Table of Contents

What Model Formats Does LM-Kit.NET Support?


TL;DR

LM-Kit.NET primarily uses GGUF (GPT-Generated Unified Format) for LLM, VLM, and speech models. It also uses ONNX for specialized tasks like certain embedding computations. The built-in model catalog distributes models as .lmk files, which are GGUF files with LM-Kit metadata. Any standard GGUF file from HuggingFace or other sources works directly.


Format Overview

Format Used For Extension Source
GGUF LLM inference, chat, agents, vision, speech-to-text, embeddings .gguf HuggingFace, llama.cpp ecosystem
LMK Same as GGUF (catalog distribution format) .lmk LM-Kit.NET model catalog
ONNX Specialized inference tasks (used internally) .onnx Bundled with LM-Kit.NET runtime

GGUF: The Primary Format

GGUF is the standard format for quantized language models in the llama.cpp ecosystem. It is a single-file format that contains the model weights, tokenizer, and metadata in one portable file. LM-Kit.NET uses llama.cpp as its inference backend, so it supports GGUF natively.

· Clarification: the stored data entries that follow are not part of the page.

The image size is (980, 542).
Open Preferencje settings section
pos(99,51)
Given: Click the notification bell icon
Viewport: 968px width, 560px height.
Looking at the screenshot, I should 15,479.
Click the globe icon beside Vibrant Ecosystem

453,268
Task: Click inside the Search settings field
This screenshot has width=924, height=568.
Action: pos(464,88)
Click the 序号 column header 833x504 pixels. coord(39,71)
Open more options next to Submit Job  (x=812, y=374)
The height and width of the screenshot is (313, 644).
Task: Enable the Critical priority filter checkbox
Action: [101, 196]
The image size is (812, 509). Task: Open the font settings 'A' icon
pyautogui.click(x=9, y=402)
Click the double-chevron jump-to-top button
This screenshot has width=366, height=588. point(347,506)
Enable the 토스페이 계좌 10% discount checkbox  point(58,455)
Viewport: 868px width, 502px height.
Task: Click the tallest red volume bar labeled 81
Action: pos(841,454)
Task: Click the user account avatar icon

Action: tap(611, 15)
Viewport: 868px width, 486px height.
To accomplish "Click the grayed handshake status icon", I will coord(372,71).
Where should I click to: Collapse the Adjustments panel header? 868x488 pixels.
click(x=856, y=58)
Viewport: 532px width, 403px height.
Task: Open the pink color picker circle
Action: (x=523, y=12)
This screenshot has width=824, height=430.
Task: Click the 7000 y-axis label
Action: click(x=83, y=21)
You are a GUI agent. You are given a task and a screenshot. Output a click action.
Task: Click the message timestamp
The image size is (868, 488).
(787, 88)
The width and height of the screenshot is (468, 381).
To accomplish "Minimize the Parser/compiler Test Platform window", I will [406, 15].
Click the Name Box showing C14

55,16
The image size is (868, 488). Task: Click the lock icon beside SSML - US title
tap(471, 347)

Where to find GGUF models:

  • HuggingFace has thousands of GGUF models
  • The LM-Kit.NET Model Catalog provides curated, tested models
  • Community quantizers like TheBloke, bartowski, and others publish GGUF conversions

Standard quantization levels in GGUF:

Quantization Description
Q4_K_M 4-bit with medium K-quant. Default for all LM-Kit catalog models. Best balance of size, speed, and quality.
Q5_K_M 5-bit. Slightly better quality, ~25% larger files.
Q6_K 6-bit. Near-original quality.
Q8_0 8-bit. Highest practical quality. Double the file size of Q4.
Q2_K / Q3_K 2 to 3-bit. Maximum compression, lower quality. For very constrained devices.
F16 / F32 Full precision. Used for fine-tuning inputs, not typical inference.

LMK: The Catalog Format

Models in the LM-Kit.NET catalog use the .lmk extension. These are GGUF files with additional LM-Kit metadata baked in (capability flags, recommended settings, family information). They are fully compatible with any GGUF tooling.

When you call LM.LoadFromModelID("qwen3.5:9b"), the SDK downloads the corresponding .lmk file from HuggingFace and caches it locally.


ONNX: Internal Runtime

LM-Kit.NET includes the ONNX Runtime (~12 to 30 MB depending on platform) for specialized inference tasks. This is used internally by certain processing pipelines. You do not need to manage ONNX models yourself; they are bundled with the SDK's native binaries.


Formats NOT Supported

LM-Kit.NET does not directly load these formats:

Format Alternative
safetensors Convert to GGUF using llama.cpp's convert_hf_to_gguf.py tool
PyTorch (.bin, .pt) Convert to GGUF using llama.cpp conversion tools
GPTQ Download or convert to GGUF quantization instead
AWQ Download or convert to GGUF quantization instead
MLX Apple-specific format. Use GGUF with Metal backend instead.

The llama.cpp project provides conversion tools to convert most popular formats to GGUF.